■ **Provided entries**
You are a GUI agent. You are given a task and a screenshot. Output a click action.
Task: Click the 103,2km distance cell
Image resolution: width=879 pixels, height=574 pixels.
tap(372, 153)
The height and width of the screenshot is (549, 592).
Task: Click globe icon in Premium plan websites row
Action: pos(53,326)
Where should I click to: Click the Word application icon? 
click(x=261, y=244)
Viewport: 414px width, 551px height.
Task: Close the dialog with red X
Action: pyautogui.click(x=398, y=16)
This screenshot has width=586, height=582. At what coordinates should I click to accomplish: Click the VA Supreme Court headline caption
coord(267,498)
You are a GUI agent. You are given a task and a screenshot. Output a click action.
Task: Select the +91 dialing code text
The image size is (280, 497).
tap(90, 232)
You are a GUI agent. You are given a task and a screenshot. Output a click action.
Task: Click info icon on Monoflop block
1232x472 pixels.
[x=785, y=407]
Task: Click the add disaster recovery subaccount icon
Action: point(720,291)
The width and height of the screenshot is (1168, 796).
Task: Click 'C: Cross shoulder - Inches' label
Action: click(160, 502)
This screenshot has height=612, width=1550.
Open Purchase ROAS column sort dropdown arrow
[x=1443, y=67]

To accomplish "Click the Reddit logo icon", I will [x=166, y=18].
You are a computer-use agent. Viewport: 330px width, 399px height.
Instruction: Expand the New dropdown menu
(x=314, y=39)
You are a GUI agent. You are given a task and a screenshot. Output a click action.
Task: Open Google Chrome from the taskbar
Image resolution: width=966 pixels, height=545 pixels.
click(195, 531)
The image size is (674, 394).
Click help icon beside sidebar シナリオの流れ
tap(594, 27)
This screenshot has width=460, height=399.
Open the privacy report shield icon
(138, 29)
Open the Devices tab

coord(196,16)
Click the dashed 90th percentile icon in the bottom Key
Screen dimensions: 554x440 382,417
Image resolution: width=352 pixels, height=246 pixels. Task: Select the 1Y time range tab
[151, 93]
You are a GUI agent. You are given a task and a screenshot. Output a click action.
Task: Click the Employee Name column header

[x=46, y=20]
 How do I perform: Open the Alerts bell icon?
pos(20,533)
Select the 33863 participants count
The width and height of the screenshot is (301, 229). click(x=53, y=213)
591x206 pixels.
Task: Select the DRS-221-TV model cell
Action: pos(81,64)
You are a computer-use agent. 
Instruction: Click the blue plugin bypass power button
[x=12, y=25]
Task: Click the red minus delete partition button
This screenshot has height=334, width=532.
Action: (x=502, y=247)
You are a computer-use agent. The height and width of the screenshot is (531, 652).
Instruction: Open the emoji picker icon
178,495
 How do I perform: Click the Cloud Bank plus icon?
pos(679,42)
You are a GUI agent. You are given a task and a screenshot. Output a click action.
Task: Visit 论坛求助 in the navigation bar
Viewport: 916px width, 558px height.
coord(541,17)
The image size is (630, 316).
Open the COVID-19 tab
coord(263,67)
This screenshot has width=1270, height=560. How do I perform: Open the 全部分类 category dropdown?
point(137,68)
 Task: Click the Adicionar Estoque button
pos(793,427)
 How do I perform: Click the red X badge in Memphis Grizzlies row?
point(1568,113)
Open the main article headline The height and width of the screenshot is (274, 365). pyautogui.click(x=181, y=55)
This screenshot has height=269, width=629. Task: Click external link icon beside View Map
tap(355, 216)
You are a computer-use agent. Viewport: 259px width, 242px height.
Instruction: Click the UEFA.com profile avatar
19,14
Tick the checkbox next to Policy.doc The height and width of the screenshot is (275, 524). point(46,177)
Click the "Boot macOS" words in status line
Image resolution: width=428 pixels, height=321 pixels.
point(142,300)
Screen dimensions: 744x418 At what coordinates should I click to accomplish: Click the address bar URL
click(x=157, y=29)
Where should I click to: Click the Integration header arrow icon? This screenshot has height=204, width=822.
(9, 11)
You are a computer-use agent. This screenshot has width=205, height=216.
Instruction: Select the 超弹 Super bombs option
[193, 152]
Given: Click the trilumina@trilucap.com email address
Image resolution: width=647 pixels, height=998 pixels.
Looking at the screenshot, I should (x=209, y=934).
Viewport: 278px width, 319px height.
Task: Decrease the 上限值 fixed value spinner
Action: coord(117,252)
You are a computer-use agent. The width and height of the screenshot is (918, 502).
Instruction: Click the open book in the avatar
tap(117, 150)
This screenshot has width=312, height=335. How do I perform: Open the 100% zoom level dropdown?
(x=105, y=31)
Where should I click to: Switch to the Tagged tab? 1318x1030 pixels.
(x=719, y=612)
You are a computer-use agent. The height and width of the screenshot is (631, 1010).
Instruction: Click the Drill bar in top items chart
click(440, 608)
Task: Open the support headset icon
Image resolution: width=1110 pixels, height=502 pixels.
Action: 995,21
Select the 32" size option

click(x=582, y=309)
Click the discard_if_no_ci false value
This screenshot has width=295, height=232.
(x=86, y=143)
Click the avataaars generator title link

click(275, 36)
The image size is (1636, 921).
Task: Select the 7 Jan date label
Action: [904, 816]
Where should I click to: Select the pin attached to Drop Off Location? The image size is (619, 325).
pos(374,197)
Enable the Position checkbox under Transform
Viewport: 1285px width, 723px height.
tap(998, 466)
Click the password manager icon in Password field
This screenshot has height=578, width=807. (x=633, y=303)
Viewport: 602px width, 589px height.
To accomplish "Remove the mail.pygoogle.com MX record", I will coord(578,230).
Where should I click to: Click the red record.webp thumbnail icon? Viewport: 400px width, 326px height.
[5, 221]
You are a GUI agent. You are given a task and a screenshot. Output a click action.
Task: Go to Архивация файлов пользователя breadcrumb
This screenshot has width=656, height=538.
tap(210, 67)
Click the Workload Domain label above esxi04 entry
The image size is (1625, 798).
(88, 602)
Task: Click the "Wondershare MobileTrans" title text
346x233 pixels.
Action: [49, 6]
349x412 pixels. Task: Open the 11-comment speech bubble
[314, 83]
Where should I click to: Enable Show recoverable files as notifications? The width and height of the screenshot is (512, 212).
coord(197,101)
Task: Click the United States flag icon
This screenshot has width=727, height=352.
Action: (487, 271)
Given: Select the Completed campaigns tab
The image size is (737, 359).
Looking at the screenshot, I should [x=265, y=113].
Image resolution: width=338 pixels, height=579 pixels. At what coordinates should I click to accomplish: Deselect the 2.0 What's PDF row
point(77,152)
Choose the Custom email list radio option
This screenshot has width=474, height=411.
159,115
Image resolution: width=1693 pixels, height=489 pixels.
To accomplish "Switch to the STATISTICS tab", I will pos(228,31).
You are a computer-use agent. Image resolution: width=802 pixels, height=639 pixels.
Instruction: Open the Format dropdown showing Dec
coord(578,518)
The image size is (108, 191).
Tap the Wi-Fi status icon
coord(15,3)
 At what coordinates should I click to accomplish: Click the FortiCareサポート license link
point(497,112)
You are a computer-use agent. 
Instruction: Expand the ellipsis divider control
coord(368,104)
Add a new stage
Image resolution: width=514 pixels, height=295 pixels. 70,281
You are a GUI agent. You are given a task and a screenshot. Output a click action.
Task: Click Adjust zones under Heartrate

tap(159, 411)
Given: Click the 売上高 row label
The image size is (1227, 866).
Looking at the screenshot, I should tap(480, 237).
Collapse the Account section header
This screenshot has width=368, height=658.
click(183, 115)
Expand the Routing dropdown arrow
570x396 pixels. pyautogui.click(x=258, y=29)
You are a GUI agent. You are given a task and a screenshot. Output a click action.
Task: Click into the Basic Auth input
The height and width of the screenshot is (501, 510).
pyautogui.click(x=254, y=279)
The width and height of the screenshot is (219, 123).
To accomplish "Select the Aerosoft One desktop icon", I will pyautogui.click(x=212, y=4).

■ **Goal of the exercise**
Reproducing the whole listing above is not the task. Copy exactly only the lines from the one with "The image size is (674, 394)." to the one with "is (531, 652).", both kept.

■ **The completed task**
The image size is (674, 394).
Click help icon beside sidebar シナリオの流れ
tap(594, 27)
This screenshot has width=460, height=399.
Open the privacy report shield icon
(138, 29)
Open the Devices tab

coord(196,16)
Click the dashed 90th percentile icon in the bottom Key
Screen dimensions: 554x440 382,417
Image resolution: width=352 pixels, height=246 pixels. Task: Select the 1Y time range tab
[151, 93]
You are a GUI agent. You are given a task and a screenshot. Output a click action.
Task: Click the Employee Name column header

[x=46, y=20]
 How do I perform: Open the Alerts bell icon?
pos(20,533)
Select the 33863 participants count
The width and height of the screenshot is (301, 229). click(x=53, y=213)
591x206 pixels.
Task: Select the DRS-221-TV model cell
Action: pos(81,64)
You are a computer-use agent. 
Instruction: Click the blue plugin bypass power button
[x=12, y=25]
Task: Click the red minus delete partition button
This screenshot has height=334, width=532.
Action: (x=502, y=247)
You are a computer-use agent. The height and width of the screenshot is (531, 652).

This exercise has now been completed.